--- Excerpted data Enclosed Below ---
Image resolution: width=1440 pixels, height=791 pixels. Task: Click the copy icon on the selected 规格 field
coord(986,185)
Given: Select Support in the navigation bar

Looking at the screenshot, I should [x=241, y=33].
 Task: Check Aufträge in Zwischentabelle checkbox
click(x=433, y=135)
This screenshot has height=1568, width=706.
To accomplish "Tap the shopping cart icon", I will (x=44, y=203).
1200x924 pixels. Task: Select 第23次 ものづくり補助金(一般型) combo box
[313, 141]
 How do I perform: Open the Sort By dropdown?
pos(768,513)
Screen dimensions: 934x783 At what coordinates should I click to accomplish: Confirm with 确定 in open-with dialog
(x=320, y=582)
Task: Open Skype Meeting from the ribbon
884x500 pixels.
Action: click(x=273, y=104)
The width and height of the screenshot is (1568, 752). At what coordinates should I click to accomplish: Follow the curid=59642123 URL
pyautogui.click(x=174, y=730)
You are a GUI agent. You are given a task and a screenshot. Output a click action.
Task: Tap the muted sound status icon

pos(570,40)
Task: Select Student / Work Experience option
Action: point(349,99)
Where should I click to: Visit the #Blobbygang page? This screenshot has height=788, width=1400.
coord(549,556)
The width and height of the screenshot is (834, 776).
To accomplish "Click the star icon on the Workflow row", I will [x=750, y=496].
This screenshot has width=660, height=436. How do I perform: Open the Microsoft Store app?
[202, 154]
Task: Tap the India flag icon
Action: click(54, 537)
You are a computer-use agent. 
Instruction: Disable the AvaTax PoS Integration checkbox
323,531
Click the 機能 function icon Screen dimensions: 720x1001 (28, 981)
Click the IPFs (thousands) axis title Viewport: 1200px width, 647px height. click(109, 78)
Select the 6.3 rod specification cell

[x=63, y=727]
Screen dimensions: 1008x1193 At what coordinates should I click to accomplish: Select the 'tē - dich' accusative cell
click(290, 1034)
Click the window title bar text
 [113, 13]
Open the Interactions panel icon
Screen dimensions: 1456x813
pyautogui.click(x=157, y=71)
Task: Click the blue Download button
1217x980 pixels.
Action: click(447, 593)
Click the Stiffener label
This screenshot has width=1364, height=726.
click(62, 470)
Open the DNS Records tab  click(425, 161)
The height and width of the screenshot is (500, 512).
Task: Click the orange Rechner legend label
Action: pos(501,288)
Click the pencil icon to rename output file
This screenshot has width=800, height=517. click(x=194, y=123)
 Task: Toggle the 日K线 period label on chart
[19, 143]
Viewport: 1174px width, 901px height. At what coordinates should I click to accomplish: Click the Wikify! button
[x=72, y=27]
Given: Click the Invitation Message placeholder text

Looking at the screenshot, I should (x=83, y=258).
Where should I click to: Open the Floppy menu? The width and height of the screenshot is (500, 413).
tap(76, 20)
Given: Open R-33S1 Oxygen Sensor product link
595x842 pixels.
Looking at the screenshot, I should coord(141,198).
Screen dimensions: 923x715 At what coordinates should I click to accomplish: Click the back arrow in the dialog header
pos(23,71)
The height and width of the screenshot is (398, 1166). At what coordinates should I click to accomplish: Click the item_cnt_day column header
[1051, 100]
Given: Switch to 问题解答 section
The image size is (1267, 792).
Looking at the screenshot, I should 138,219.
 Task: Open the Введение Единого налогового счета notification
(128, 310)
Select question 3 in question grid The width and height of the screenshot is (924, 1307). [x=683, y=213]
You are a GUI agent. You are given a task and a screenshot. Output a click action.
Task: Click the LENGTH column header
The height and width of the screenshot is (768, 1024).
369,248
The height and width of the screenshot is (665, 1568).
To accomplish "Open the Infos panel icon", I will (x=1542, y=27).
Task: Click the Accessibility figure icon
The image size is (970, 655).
--- End of Enclosed Excerpted data ---
▶ _Instructions to follow_:
Go through the records above and copy each line where "will" is found.

▶ _Answer for this exercise_:
To accomplish "Tap the shopping cart icon", I will (x=44, y=203).
To accomplish "Click the star icon on the Workflow row", I will [x=750, y=496].
To accomplish "Open the Infos panel icon", I will (x=1542, y=27).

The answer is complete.